Recent legislation within the European Union has given rise to a spate of regulatory challenges. Businesses that produce medical devices must now shift their focus from regarding these matters as something a ­quality assurance department had to deal with to something that now affects the entire company. However, if properly conceived and executed, these regulations can lead to new and exciting opportunities.

When it comes to implementing new legislation, consultants often linger over the question of whether to start by focusing on the policy implications of the legislation or the overall business structure. Within the European Union’s medical device sector, the transition for small companies and start-ups from the old medical device directive (MDD) to the medical device regulation (MDR) legislation will not be an easy journey. Until recently, a company could register a Class I product by following a few procedures and having a point person register the device with the ­Danish Health Authority.

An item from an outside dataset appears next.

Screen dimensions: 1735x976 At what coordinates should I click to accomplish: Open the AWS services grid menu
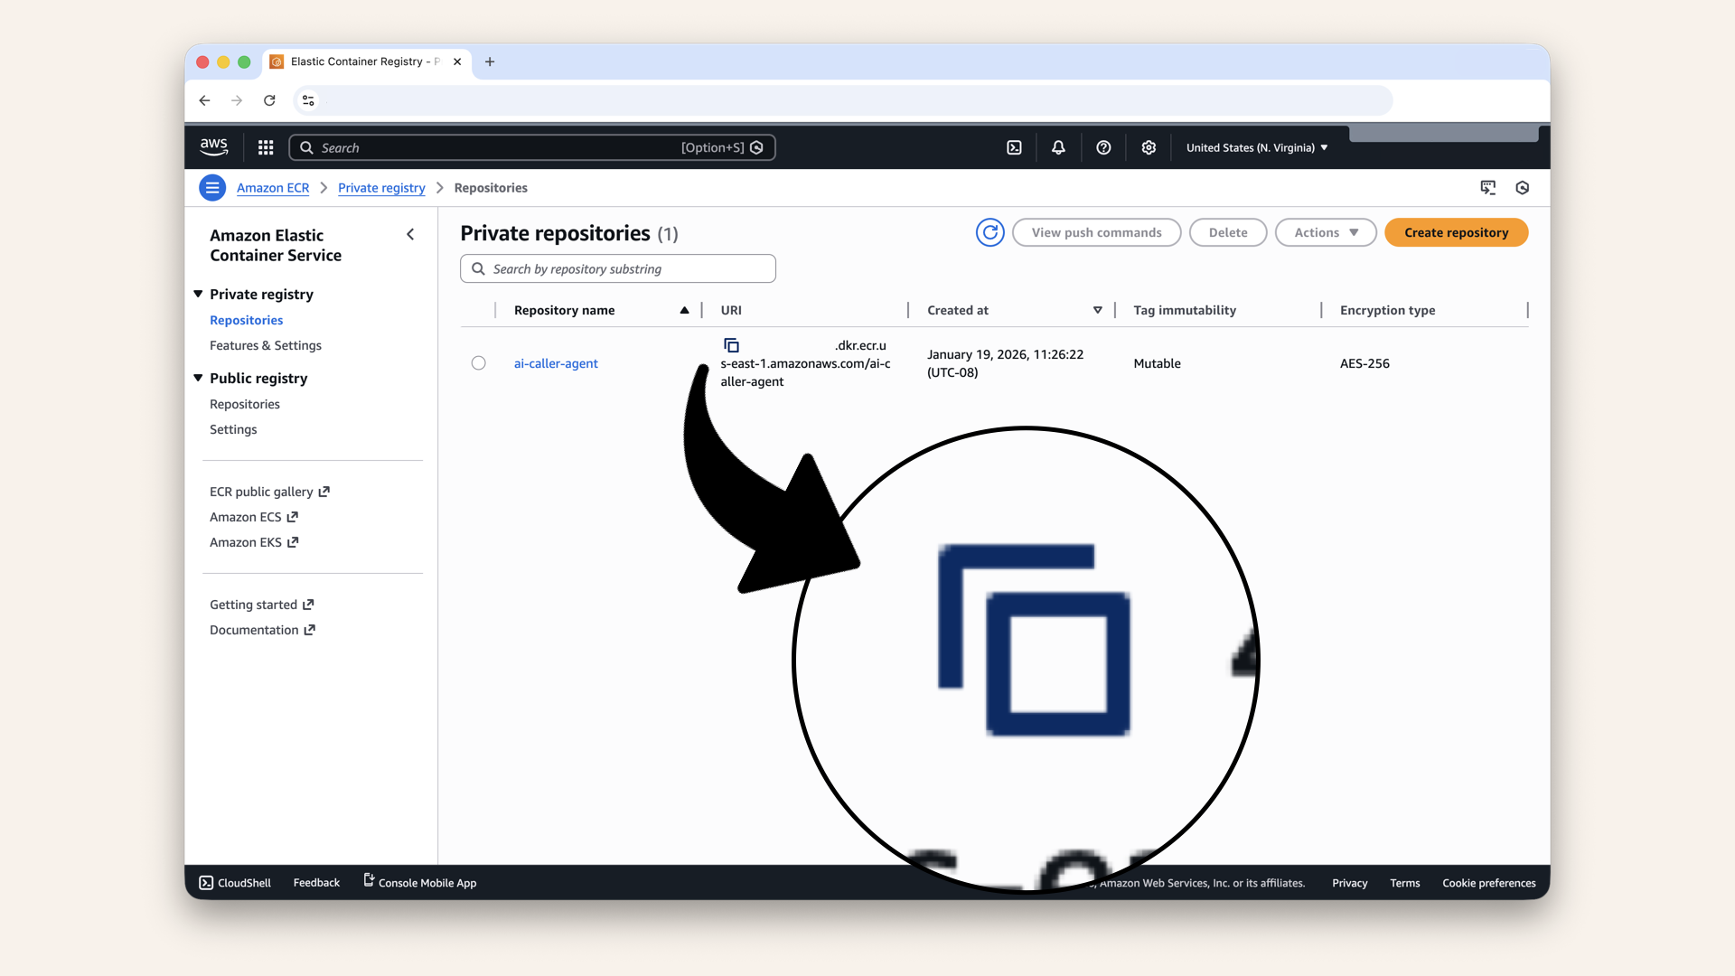pyautogui.click(x=266, y=147)
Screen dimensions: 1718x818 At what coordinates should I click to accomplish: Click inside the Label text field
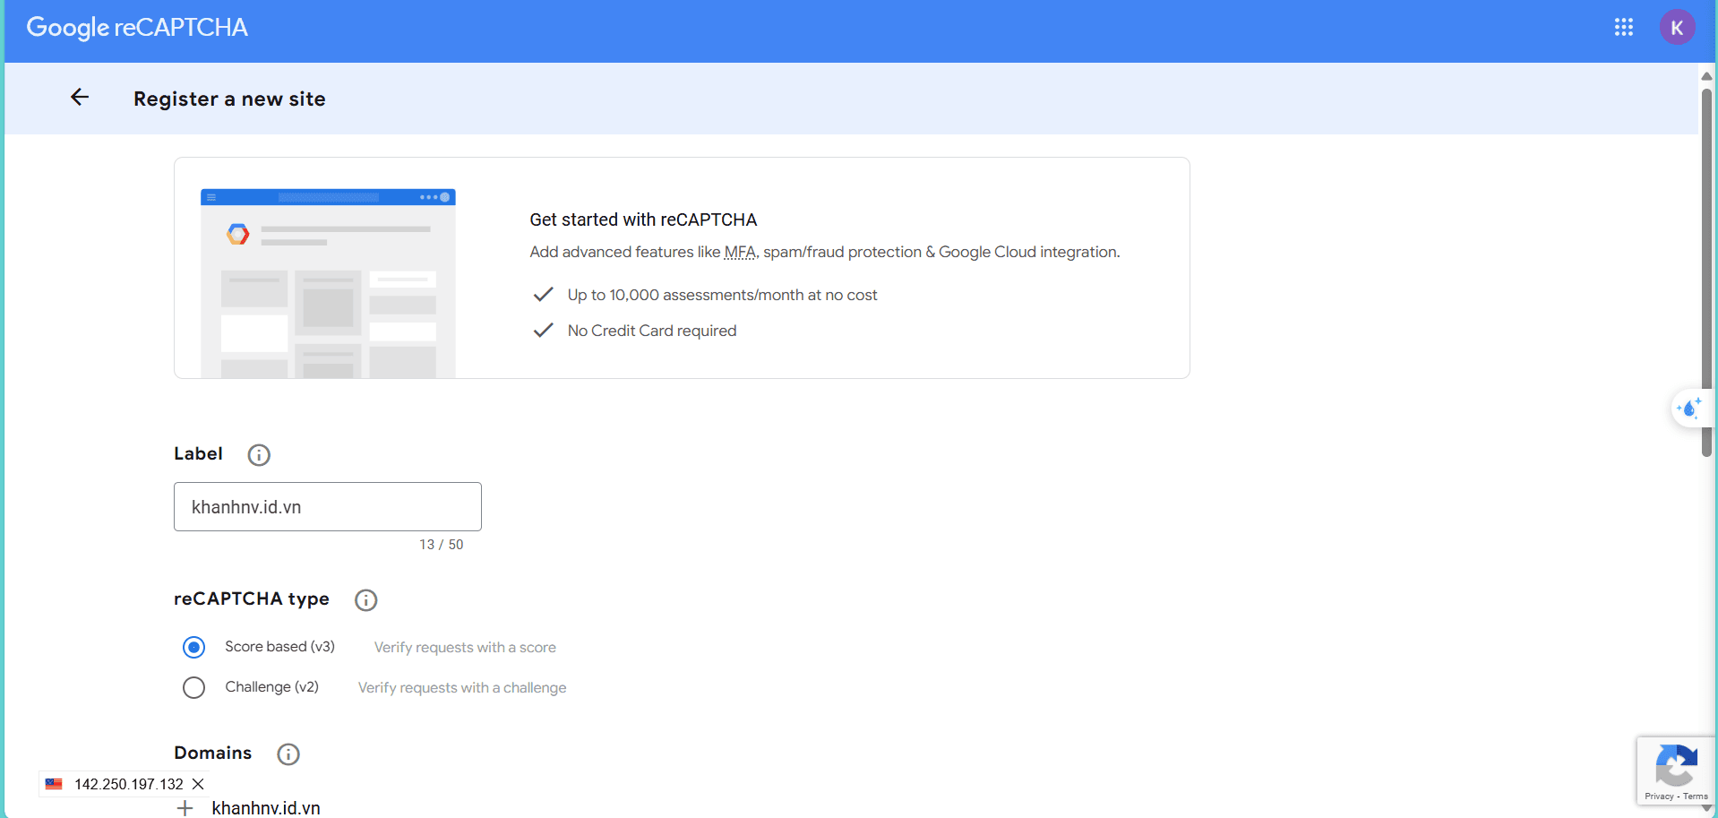coord(327,506)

The requirements for the MDR quality system are much more extensive:

  • Managerial responsibilities – each company’s top ­management will be audited to ensure they fully understand the requirements and are able to implement, follow up on, and improve upon their business processes.
  • Risk Management – medical devices must now meet a level of risk management equivalent to ISO14971 for medical devices.
  • Clinical evaluation – this is a potential “showstopper” for small businesses. The costs associated with clinical evaluations and studies is both time-consuming and expensive, as it cannot be completed to the required level without external support from professional clinical advisors.
  • Post-market surveillance – there are new requirements for set-up, implementation, and maintenance of a post-market surveillance system. Companies can either try to manage this themselves or hire specialist companies to help with plans and reporting.
  • Monitoring and improvement – the new processes for monitoring and measuring output, data analysis, and product improvement can be value-adding as a competitive differentiator.

Though the new requirements are more extensive and requires implementation and compliance, we recommend prioritising the business-side to be able to implement legislation optimally. Once small businesses understand how to develop a solid foundation that gives them a dynamic and expandable structure, any legislation can be built on top of this foundation.

So how do we create this dynamic structure?

We start by distinguishing a quality system from a management system.

  • Traditionally, a Quality System is designed to the authority’s requirements and is rarely integrated ­throughout an organisation.
  • A Management System focuses on the business and requirements from various legislations (e.g., MDR and general data protection regulations). Laws governing work environments are just part of this larger system.

How to implement this in practice:

  • Define risks and opportunities to define the business ­issues to handle.
  • Following this risk assessment, define the structure of the business and the company’s main processes (e.g., order handling, development, production, sourcing, and quality).
  • Identify process owners for all processes, articulate the processes, and define the total workflow. This is no easy task. Based on previous processes, it will often come as a surprise what a process owner expects as input and believes is the right output. The best practice is to take your time describing these interactions and contract help as needed.
  • Implement legislative policies into the business’ ­processes. This requires competent process owners as well as competent resources within various legislations.
  • Employees with experience from e.g. management, production, quality and customer relations within the Medical Device Industry.

Instead of looking at MDR as an obstacle, business ­owners should see it as a golden opportunity to create an optimal structure from the start and collaborate with competent stakeholders and professionals within the medical device industry. This also paves the way for discussions with investors and other stakeholders as to why working in this industry requires significant investments – of time and money – in structures to be in compliance with the legislation. When properly implemented, MDR can serve as the foundation for a truly scalable ­business.